CONCLUSION

. Les deux premières années de la professionnalisation appellent donc, s'agissant de l'armée de terre, un bilan globalement positif. Il convient, à cet égard, de rendre hommage aux personnels de l'armée de terre , qui abordent les mutations en cours avec un dévouement et une compétence dignes d'éloges.

. On ne saurait toutefois accueillir avec satisfaction les économies réalisées sur les crédits d'équipement des armées, du fait de la "revue des programmes", par rapport aux prévisions de la loi de programmation.
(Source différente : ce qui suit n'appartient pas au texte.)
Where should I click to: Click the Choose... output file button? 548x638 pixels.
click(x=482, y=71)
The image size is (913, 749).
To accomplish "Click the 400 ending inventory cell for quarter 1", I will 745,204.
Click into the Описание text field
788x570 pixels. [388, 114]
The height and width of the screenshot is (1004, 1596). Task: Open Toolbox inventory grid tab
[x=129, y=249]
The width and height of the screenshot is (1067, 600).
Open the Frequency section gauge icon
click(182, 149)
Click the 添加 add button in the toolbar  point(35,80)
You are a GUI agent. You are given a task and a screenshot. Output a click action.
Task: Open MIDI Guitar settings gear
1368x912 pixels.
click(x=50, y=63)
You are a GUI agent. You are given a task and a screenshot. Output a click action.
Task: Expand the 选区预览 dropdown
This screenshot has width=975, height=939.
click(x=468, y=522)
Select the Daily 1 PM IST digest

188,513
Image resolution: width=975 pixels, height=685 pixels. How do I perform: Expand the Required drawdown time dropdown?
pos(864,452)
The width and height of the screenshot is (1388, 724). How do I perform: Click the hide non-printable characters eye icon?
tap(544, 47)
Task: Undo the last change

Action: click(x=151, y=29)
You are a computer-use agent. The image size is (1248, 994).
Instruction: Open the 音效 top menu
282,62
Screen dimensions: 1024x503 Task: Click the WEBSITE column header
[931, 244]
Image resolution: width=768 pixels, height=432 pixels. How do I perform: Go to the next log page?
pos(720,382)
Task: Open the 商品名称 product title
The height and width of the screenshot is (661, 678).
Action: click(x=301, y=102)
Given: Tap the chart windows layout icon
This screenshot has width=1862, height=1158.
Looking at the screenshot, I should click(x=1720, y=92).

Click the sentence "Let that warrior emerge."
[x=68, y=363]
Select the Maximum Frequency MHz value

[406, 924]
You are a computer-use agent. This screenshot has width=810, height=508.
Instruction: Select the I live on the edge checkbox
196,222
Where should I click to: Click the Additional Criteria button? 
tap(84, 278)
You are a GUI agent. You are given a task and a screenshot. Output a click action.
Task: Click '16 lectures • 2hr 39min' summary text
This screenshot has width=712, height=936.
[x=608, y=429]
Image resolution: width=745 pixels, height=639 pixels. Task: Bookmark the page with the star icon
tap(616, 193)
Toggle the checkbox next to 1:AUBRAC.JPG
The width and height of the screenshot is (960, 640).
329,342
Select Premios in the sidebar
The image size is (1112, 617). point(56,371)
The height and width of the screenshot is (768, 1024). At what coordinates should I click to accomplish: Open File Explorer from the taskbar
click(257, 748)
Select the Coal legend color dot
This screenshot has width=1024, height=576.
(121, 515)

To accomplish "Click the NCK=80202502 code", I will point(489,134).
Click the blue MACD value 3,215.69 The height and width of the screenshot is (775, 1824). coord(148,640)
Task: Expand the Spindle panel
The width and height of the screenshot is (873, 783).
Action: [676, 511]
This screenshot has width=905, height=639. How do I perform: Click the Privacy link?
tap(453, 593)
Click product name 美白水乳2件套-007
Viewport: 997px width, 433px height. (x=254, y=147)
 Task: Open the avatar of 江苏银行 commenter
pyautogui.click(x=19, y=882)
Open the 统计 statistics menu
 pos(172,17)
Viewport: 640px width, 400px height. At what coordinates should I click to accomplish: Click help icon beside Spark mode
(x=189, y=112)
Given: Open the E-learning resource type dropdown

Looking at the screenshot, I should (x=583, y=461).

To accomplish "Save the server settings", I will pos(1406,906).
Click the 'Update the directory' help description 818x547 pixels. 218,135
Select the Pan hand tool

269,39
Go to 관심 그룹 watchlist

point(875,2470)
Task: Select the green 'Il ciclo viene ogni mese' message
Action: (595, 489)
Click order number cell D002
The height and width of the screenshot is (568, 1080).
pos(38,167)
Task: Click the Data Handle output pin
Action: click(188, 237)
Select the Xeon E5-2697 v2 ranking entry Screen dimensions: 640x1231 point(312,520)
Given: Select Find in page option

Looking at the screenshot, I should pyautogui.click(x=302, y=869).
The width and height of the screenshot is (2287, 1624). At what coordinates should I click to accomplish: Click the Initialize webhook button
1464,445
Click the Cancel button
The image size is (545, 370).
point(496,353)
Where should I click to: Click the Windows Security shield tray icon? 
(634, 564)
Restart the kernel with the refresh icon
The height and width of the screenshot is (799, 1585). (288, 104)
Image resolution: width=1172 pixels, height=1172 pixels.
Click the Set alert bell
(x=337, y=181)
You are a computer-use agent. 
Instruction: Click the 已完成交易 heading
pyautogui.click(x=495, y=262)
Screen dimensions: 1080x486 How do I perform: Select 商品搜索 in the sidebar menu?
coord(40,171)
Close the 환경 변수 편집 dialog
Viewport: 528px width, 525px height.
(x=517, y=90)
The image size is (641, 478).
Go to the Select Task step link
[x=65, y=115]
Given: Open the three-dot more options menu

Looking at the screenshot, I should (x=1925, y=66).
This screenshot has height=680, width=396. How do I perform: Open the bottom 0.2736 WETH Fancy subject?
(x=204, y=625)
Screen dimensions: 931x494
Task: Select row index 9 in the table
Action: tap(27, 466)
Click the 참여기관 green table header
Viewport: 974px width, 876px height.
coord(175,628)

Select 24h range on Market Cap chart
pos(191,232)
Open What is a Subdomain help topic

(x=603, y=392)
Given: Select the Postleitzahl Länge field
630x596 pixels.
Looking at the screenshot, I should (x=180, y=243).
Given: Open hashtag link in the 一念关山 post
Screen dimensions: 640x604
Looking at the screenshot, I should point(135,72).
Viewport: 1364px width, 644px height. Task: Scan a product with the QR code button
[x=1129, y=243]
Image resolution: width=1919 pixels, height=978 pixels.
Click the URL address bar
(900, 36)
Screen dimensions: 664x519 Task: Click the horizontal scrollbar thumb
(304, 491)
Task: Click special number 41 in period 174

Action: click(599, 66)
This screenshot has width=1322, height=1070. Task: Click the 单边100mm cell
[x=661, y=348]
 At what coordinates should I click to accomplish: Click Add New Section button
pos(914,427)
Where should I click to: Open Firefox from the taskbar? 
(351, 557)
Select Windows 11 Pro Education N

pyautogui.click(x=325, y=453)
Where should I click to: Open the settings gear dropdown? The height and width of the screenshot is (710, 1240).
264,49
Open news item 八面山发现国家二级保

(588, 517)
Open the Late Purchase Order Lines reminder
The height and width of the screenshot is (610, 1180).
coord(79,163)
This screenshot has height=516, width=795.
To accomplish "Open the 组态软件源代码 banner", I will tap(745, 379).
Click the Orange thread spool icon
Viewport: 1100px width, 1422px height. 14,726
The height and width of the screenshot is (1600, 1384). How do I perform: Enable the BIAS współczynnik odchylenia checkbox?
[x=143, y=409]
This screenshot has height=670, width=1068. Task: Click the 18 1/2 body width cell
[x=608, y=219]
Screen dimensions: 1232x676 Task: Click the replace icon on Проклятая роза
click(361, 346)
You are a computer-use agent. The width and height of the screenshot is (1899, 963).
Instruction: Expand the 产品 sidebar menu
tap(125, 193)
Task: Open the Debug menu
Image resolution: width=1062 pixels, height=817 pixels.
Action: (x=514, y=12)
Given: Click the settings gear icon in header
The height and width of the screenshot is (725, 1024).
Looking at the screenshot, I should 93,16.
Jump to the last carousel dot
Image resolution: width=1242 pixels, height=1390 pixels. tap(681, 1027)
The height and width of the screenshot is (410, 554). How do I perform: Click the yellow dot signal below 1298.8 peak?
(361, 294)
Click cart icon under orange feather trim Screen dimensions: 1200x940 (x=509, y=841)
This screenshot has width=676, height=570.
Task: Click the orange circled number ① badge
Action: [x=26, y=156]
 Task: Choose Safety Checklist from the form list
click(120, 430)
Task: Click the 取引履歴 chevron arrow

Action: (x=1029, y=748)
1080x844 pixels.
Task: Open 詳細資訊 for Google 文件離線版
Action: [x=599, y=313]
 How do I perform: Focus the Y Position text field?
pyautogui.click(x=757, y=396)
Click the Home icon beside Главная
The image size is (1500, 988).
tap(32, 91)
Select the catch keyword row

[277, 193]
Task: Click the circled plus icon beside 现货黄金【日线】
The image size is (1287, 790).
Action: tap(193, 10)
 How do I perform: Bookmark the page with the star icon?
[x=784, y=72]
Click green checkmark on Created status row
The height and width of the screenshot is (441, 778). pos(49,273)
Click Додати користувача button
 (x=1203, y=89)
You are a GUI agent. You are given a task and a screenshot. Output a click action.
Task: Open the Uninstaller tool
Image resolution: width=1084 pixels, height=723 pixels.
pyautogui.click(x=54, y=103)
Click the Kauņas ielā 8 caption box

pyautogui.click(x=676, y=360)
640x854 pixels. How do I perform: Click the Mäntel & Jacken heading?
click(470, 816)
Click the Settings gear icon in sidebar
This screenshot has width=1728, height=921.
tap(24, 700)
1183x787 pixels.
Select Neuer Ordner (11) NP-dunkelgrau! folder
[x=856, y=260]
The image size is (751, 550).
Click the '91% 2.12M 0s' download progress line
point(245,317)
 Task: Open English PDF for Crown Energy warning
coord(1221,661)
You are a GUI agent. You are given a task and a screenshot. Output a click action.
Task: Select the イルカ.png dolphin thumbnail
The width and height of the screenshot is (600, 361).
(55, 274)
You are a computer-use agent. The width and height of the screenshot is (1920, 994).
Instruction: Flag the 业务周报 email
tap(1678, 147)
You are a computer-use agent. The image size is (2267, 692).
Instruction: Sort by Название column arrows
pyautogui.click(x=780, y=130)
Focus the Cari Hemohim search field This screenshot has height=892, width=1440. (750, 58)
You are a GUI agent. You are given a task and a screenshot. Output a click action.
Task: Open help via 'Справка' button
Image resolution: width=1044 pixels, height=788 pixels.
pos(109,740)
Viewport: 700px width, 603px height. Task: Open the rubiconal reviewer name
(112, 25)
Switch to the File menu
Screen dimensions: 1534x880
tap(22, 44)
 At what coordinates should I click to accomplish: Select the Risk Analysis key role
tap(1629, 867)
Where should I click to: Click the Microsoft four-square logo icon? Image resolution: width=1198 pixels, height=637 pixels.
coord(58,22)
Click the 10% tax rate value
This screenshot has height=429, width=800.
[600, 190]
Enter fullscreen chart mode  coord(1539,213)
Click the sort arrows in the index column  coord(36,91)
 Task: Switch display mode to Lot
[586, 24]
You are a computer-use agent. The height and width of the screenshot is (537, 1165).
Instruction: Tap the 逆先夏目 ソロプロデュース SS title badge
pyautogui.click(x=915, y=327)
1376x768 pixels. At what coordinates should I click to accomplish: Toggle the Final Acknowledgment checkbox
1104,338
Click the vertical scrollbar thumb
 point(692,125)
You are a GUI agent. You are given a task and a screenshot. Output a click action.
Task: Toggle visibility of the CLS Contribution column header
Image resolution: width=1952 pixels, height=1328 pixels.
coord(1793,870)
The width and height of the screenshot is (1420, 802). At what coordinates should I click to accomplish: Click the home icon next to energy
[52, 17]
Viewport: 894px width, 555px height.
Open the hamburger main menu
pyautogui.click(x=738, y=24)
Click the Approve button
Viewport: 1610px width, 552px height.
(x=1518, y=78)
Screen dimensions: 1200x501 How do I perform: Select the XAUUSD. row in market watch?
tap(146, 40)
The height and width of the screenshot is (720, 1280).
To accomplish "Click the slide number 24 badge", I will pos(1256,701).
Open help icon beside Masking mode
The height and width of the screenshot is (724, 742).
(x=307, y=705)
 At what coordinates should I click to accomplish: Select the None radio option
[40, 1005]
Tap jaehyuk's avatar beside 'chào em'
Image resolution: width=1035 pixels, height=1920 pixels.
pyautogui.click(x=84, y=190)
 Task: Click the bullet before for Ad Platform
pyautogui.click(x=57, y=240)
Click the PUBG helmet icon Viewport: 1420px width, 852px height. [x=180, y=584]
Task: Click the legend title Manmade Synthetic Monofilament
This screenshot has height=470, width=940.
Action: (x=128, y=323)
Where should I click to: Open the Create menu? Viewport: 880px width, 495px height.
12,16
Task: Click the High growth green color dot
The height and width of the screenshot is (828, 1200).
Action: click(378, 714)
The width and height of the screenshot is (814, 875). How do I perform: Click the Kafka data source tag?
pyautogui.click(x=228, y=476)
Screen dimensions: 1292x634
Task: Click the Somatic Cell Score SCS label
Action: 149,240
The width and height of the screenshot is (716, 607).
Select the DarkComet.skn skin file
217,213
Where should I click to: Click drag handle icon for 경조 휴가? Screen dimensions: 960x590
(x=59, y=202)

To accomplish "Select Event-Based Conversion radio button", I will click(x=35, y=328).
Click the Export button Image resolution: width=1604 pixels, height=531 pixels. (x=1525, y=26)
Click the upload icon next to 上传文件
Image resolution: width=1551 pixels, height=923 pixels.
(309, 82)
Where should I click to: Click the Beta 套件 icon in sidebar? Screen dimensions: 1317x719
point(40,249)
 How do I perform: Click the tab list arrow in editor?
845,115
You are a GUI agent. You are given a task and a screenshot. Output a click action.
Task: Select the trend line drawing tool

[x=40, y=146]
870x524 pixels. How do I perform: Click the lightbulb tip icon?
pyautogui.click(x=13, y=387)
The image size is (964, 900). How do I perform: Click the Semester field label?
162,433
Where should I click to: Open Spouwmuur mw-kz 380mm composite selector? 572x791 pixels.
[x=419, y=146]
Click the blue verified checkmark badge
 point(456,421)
Même si le titre V de la Défense pour 1999 paraît caractérisé par une certaine stabilisation, par rapport à "l'encoche" déplorée en 1998, il n'en demeure pas moins en retrait des annuités auxquelles avait souscrit le législateur pour la période 1997-2002. Les crédits d'équipement de l'armée de terre prévus pour 1999 n'échappent pas à cette critique.

. Quant aux crédits de fonctionnement, leur équilibre est altéré par les tensions liées au financement de la professionnalisation à titre III constant, sans tenir compte de la nécessité de faire face aux diverses dépenses induites par la période de transition.

La baisse sensible -et symbolique- de l'activité des forces terrestres prévue pour 1999 invite à douter de la possibilité de financer la professionnalisation sans actualiser, au moins de manière transitoire, les dépenses de fonctionnement.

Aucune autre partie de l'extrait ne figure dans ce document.